Farocki’s films are not easy-watching — they are hard work. Several feature a voiceover narrative, which is deliberately plodding and austere. Almost none of the films are easy to classify in terms of genre or subject material — they are part agitprop, part documentary, part essay-film. They are often insistent and repetitive, returning to the same images and clips, the narrator repeating the same phrases. And as they interweave seemingly disparate images and ideas in challenging and sometimes provocative ways, the viewer is required to work along with the images.

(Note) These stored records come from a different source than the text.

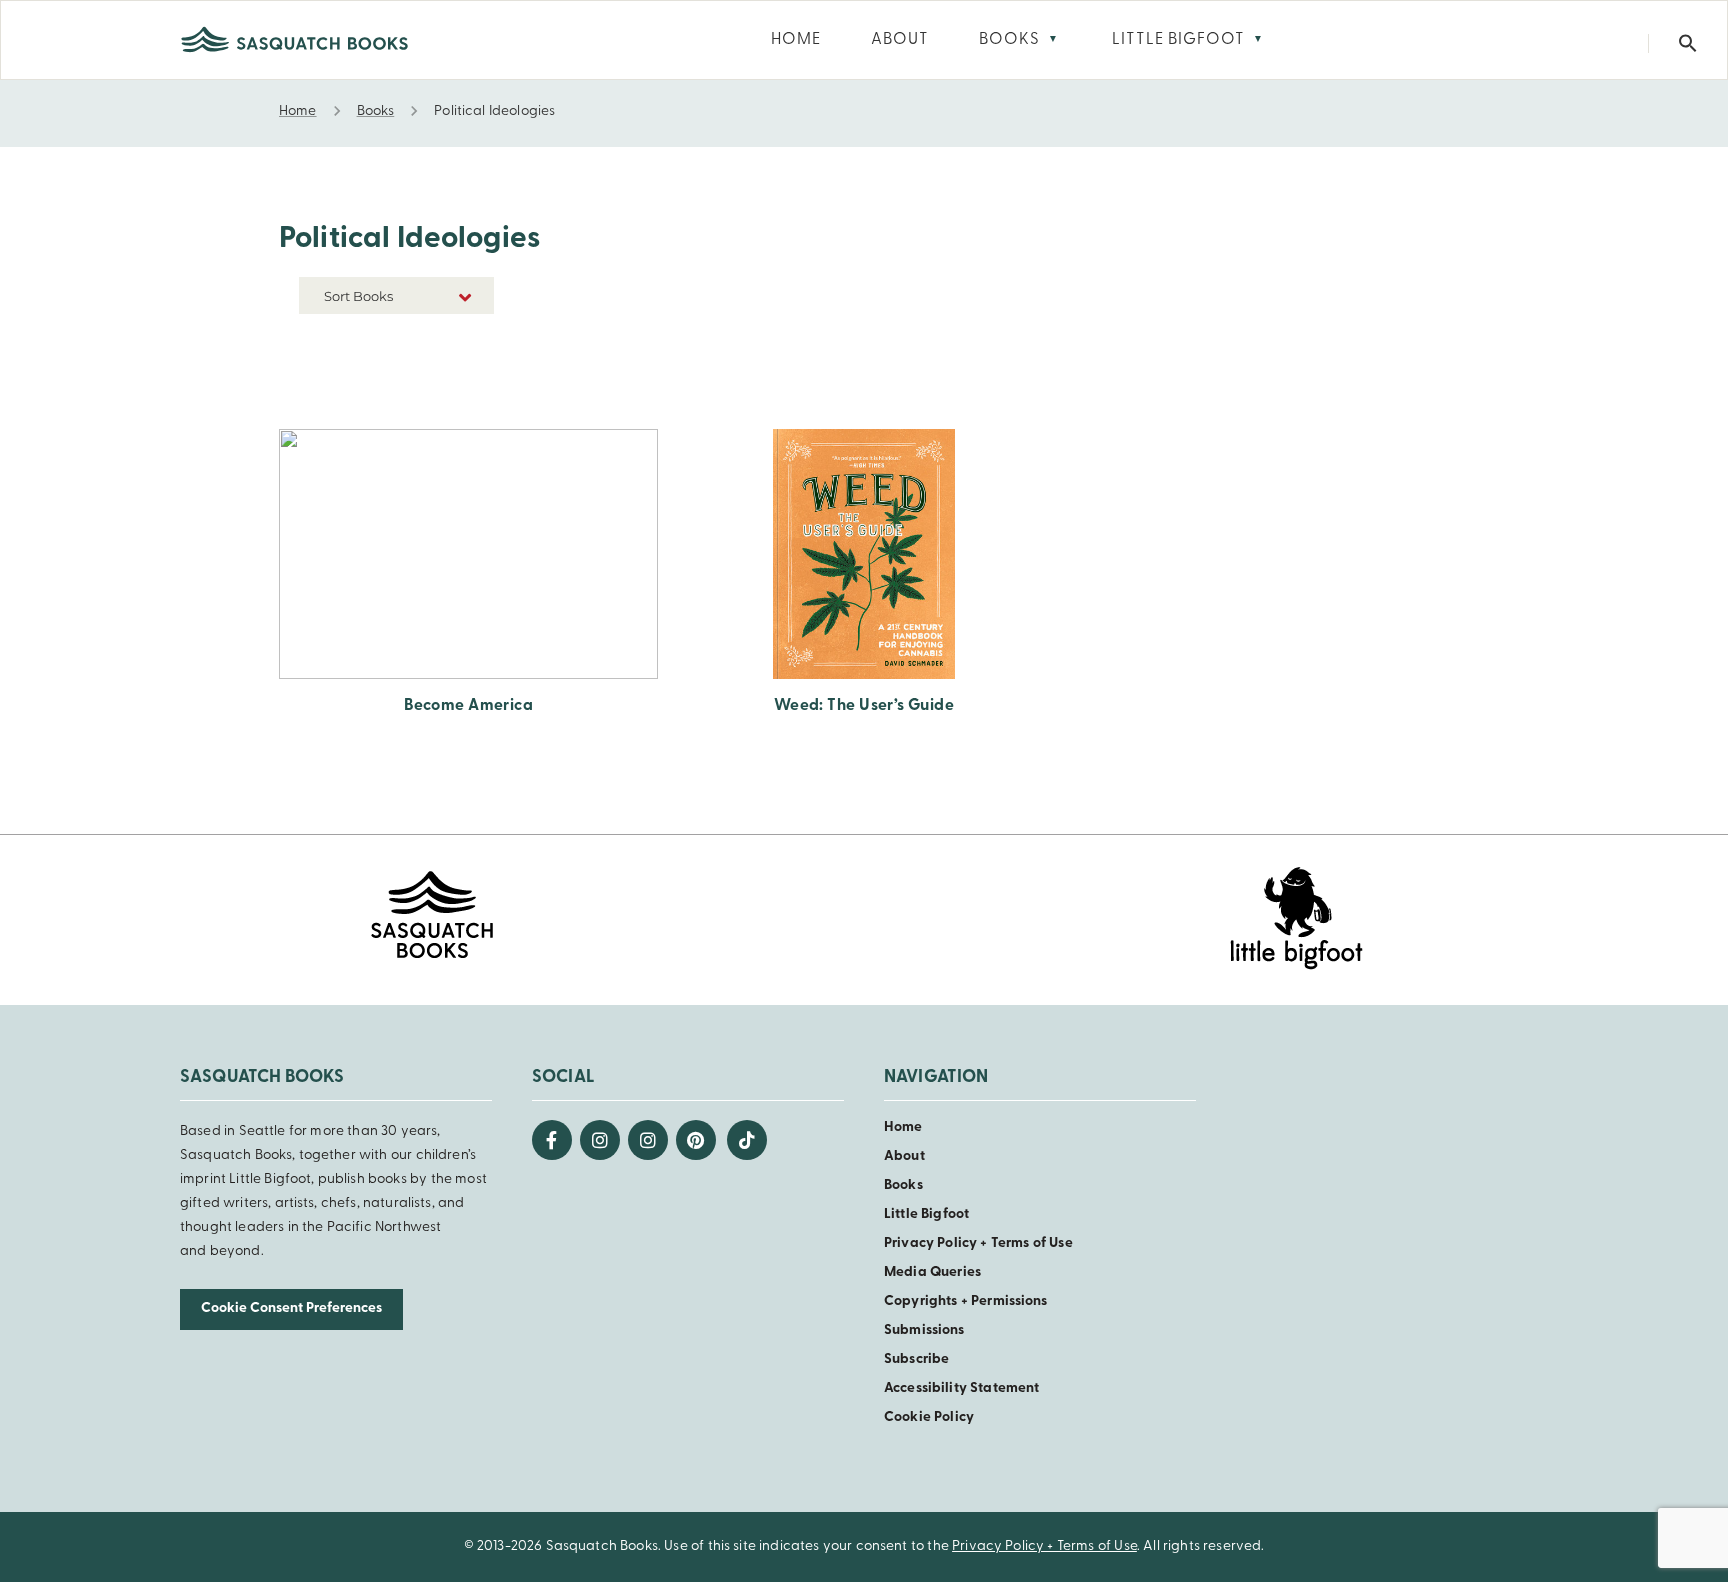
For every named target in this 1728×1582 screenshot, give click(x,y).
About (904, 1156)
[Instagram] (600, 1140)
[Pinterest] (696, 1140)
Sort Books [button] (360, 296)
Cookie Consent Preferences (291, 1308)
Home (903, 1127)
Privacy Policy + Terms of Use (978, 1243)
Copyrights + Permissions (966, 1301)
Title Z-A (463, 401)
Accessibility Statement (961, 1388)
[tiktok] (747, 1140)
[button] (1688, 43)
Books (903, 1185)
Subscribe (916, 1359)
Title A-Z (463, 371)
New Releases (448, 341)
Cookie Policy (929, 1417)
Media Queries (932, 1272)
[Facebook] (552, 1140)
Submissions (924, 1330)
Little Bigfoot (926, 1214)
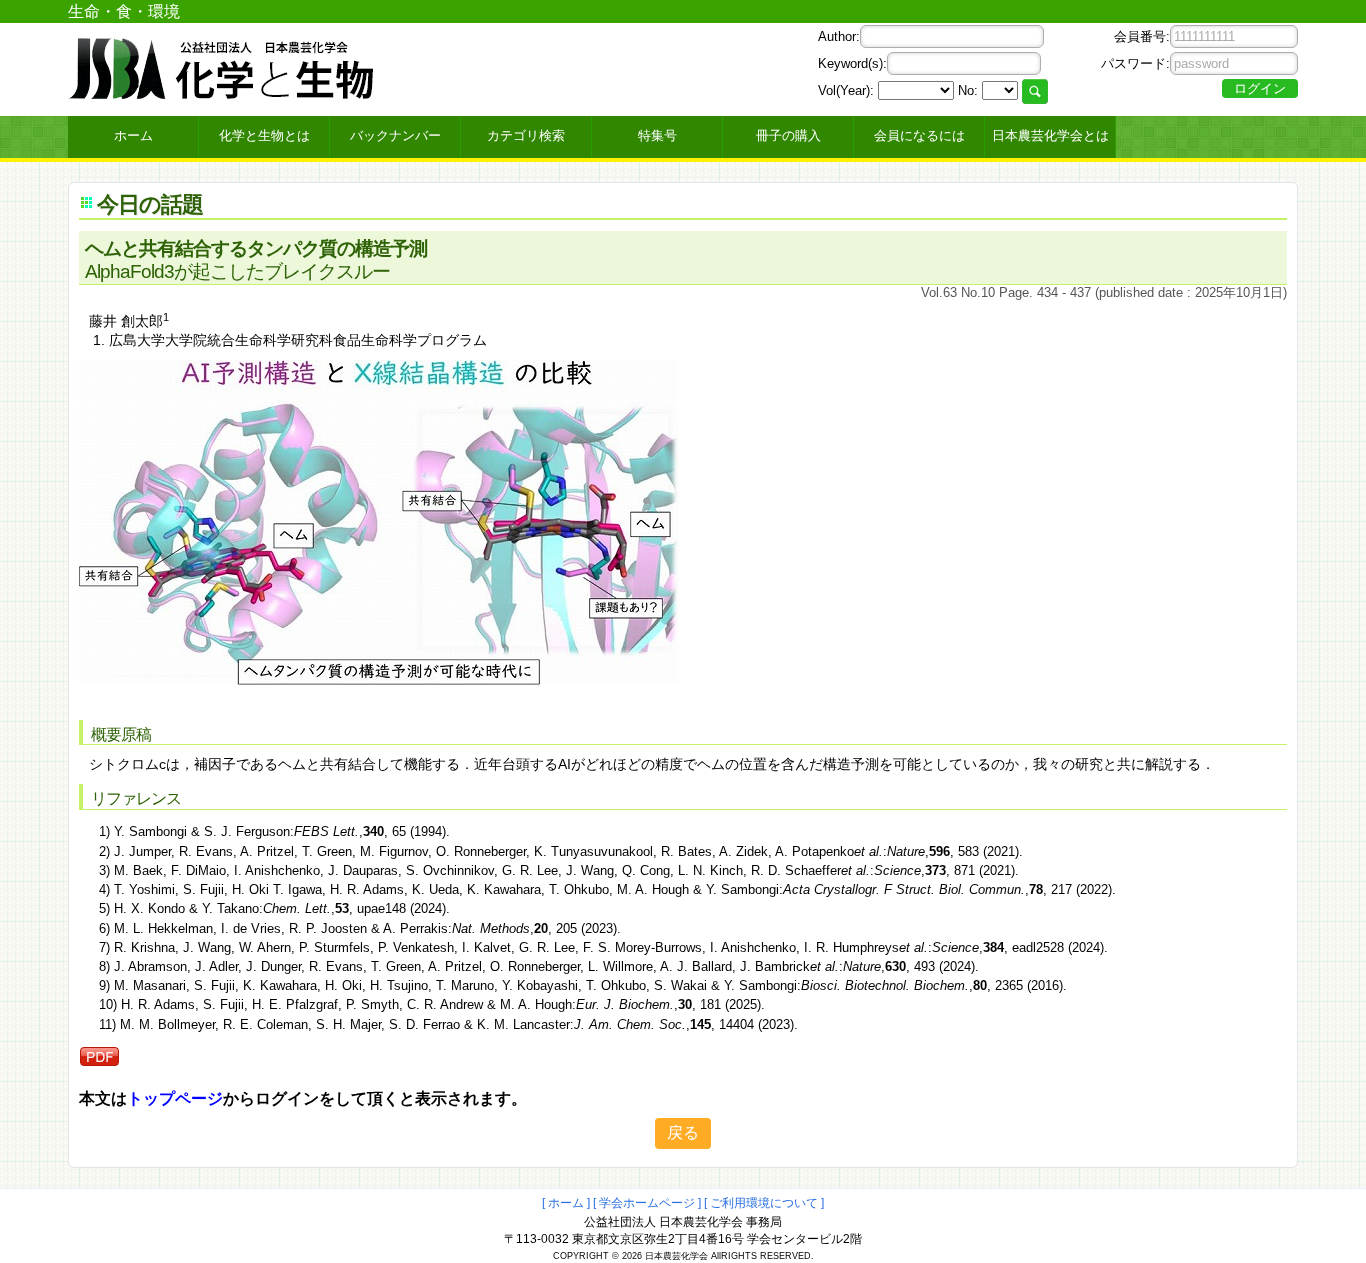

In terms of what work images do, take, for example, revolutionary film collective Mosireen, a member of which spoke during the screening program. Mosireen has filmed, collected footage and produced videos on each stage of the revolution, and recently started dealing with key issues that relate to the revolutionary demand of social justice. Even their archive is not about storing the past — making a repository of the present for future generations — but something that actively serves the present.
These are images they seek to deploy with particular ends in mind — whether to raise morale; as material for other revolutionaries to use; as a means of communication with those who have become despondent since the fall of Mubarak, or more generally the process of developing a critical consciousness through reflection and action.
Increasingly, the collective has realized that the footage itself does not express something intrinsic; they have to think about how to deploy it so that the images have a better chance of conveying the story they are meant to tell. It is in this spirit, perhaps, that some of their recent films about the constitution have ventured into satire.
But what if viewers close their eyes to the image, like we are told at the start of “Inextinguishable Fire”: “When we show you pictures of napalm victims, you’ll close your eyes, first to the pictures, then to the memory. Then you’ll close them to the facts, then to the entire context."
The comment touches on seeing, but also on image production. Made in 1969, the question raised in “Inextinguishable Fire” is as pertinent as ever — a reminder that for all the changes wrought by technology, such that the capacity to capture images and disseminate them has hugely widened, these changes have not displaced some of the most fundamental questions.
Farocki’s work, Holl suggests, is “cinema as a device to see what you might not otherwise be able to see.” This is where also Farocki arguably posits the importance of film that is not simply footage, but that is cinema. Crafted images. Choreographed perhaps. Sometimes re-enactment.
The voiceover of “Inextinguishable Fire” suggests that in the context of an intensified division of labor, people cannot see their contribution. People cannot see how they are implicated in what happens far away, or even nearby to people who are not like them. And so cinema emerges as a powerful tool to get people to see what they otherwise might not.
Farocki’s complex treatment of the moving image in his cinematic works warns of the danger of dismissing the importance of film in the ways we learn to understand the world. Equally, it warns of the danger of assuming that an image will do its desired work simply because of the intent of its creator.
Egypt’s revolution was described as the most filmed revolution in history. Farocki’s double-warning is an important one to hold onto as social and political struggle continues in Egypt, at the center of which images will continue to operate.